I decided to make a blog because the Lord has been teaching me and growing me in ways I would never have imagined possible and through ways I never would have imagined I could endure.
In my life I have gone through quite a bit of physical pain. When I was in tenth grade I started having pain in my knees that spread through my whole body. My family and I decided we would trust the Lord to heal me and in the process we went to many different doctors. My faith was not strong enough to endure and I gave up on the Lord healing me. I decided to put all my hope in doctors and as you could assume my hope was crushed. A year and a half later and I went to a youth conference where I accepted Christ fully for the first time, it was no longer a one way relationship this time I was willing to give my life. Six months later I was completely healed.
Skipping ahead to the present age, five weeks ago I started having that same knee pain, and since then the pain has been spreading at a rapid pace. Although pain is not fun to go through it is beautiful to see the Lords faithfulness in it. When I had gallbladder surgery in December I had no strength to fight physical pain anymore and I saw the Lord step up and fight for me.
Exodus 14:13 Do not fear! Stand by and see the salvation of the Lord which He will accomplish for you today...The Lord will fight for you while you keep silent.
After surgery the idea of pain scared me to death I knew I couldn't handle it. When the pain started I realized the Lord didn't want me to handle it, He wants to share in my suffering that I many share in His.
2 Corinthians 4:7 We now have this light shining in our hearts, but we ourselves are like fragile clay jars containing this great treasure. This makes it clear that our great power is from God not from ourselves.
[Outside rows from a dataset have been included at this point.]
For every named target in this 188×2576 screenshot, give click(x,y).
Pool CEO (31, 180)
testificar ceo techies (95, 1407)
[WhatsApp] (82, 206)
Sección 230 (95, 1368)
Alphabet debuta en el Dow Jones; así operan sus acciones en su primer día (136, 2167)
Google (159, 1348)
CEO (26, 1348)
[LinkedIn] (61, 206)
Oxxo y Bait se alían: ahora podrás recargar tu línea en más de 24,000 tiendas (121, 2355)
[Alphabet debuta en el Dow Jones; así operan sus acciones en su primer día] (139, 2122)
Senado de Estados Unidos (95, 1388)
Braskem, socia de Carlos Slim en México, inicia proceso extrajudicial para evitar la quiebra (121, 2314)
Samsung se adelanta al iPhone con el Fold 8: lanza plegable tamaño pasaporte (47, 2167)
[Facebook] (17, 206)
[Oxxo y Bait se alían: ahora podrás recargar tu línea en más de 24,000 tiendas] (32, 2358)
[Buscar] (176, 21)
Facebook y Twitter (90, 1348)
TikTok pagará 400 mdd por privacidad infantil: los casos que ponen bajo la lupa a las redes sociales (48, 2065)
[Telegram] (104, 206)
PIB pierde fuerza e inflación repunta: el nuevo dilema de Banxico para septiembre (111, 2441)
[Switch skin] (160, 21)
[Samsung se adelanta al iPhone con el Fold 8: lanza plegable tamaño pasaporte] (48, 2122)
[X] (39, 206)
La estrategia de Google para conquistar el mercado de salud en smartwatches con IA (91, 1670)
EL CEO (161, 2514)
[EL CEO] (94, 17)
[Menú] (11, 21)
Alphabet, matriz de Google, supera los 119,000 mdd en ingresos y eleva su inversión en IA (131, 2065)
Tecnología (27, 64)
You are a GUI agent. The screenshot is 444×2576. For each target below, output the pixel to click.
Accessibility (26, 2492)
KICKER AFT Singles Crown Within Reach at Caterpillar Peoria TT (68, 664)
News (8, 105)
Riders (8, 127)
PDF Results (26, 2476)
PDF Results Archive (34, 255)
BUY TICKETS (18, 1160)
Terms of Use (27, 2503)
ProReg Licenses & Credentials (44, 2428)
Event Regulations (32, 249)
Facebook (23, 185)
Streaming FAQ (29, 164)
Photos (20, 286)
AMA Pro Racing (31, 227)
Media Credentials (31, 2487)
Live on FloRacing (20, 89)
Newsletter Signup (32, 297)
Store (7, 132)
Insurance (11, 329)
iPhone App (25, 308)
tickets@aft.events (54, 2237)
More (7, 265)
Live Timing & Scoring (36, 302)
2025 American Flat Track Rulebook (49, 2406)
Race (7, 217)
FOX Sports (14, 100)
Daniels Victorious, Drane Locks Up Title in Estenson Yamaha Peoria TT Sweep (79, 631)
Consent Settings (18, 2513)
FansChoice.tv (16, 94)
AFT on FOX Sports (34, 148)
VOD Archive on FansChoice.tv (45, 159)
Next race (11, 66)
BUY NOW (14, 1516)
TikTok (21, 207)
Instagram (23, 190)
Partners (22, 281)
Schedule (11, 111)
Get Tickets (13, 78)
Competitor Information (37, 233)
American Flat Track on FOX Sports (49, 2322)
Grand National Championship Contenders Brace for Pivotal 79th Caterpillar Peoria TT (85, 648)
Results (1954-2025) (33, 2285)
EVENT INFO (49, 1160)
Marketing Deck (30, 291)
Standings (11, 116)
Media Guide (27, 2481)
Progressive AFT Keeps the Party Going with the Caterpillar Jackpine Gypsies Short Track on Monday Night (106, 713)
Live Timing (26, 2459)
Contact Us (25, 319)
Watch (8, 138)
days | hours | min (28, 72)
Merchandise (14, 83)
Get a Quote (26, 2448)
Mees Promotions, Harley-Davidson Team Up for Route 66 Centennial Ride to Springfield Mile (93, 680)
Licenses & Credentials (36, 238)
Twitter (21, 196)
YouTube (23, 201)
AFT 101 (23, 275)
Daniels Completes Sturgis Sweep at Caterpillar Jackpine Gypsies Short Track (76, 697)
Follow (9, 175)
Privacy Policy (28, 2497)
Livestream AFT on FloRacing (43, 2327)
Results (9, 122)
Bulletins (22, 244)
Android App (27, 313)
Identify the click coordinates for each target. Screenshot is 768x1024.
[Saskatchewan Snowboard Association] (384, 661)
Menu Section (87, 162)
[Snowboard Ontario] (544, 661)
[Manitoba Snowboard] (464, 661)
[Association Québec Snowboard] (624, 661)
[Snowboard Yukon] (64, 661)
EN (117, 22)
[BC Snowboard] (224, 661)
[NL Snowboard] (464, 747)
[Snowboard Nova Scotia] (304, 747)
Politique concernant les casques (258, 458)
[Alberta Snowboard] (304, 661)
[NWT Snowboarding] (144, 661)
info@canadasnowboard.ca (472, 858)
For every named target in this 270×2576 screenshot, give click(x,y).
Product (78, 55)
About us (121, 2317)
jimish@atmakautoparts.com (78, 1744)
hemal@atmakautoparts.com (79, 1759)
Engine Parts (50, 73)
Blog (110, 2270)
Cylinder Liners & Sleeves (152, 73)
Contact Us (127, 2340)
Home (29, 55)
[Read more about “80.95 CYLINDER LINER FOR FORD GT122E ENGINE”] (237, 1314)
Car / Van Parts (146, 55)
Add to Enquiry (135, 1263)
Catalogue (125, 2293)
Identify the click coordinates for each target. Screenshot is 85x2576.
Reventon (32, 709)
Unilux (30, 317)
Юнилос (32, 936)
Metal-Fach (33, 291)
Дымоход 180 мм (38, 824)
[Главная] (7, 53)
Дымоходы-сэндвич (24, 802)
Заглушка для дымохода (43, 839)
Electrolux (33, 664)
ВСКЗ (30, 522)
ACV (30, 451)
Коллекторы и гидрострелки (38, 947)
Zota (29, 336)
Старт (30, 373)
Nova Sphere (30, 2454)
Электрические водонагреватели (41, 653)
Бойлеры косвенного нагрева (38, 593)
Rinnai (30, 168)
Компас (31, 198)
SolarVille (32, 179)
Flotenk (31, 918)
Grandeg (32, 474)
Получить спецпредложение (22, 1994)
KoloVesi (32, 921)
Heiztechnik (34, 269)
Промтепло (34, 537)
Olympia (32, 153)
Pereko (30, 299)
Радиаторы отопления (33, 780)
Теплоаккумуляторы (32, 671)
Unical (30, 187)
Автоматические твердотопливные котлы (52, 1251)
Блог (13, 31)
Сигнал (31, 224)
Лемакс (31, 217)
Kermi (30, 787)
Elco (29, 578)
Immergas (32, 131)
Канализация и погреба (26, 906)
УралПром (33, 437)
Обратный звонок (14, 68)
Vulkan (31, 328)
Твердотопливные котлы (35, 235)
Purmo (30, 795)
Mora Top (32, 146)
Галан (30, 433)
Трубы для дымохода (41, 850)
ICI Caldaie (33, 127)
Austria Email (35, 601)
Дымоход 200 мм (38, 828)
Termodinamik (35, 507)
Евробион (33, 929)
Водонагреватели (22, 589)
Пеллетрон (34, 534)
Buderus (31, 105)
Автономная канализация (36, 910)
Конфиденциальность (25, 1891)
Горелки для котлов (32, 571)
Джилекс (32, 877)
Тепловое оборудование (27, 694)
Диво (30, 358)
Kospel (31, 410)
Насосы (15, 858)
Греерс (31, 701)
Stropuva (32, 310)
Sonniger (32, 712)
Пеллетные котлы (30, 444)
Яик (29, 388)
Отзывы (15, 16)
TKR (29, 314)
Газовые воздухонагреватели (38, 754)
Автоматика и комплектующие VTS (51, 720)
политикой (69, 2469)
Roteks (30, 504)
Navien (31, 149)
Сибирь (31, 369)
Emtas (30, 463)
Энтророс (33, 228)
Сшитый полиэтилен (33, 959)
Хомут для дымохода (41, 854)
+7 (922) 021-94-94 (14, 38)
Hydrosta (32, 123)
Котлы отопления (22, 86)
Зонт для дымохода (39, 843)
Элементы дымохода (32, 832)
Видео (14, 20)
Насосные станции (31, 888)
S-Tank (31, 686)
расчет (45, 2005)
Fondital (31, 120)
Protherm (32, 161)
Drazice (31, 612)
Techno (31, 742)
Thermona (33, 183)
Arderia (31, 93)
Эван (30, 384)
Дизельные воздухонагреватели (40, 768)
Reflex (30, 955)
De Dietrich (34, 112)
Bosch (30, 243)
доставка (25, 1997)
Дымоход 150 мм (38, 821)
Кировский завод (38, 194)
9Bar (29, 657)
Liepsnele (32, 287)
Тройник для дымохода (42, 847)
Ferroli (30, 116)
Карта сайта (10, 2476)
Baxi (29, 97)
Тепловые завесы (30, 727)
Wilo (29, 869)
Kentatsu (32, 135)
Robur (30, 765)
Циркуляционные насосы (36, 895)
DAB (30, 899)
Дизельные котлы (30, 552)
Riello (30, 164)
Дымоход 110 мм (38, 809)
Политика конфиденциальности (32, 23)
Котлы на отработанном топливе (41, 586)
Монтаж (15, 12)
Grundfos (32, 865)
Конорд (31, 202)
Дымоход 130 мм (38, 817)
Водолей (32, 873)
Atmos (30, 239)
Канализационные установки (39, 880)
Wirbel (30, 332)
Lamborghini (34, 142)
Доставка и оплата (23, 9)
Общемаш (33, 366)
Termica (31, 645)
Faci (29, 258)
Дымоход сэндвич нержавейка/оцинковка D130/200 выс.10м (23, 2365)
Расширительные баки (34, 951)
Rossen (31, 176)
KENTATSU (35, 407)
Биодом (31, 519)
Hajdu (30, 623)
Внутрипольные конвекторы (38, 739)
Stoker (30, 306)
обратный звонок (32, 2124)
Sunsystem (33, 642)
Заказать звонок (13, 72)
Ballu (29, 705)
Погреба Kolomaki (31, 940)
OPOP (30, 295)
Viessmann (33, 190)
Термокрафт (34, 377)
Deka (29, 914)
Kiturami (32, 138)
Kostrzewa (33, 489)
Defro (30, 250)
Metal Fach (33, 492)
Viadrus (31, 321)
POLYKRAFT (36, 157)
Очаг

I am claiming this verse because I have seen this proved countless times in my short life, God has chosen to take these broken down jars and put a beautiful light in them. If I do anything, especially now, it is not because I have any strength I can give but its because the God I serve does. I am so very weak, and He is so very strong. I am thankful for the pain that I am going through, Gods desire through this pain is to make me more like His Son and for that I can be thankful and rejoice.
Prayer Requests:
*I have started at two new Doctors both alternative medicine, pray they will know quickly if they can help my situation or not also for no scheduling conflicts
*Pray the Lord would use this pain to give Him glory
*That I would hourly keep my eyes on the Lord and not on my flesh
Thank you, Keep pressing.
You faith is beautiful to me Jenna. Thank you for challenging me daily!Thank you for allowing me walk this journey with you! <3 I love you!
ReplyDeleteThank you Katelyn, I truthfully could not do it without your support. Thank you for the sacrifices you make daily to help me I love you too!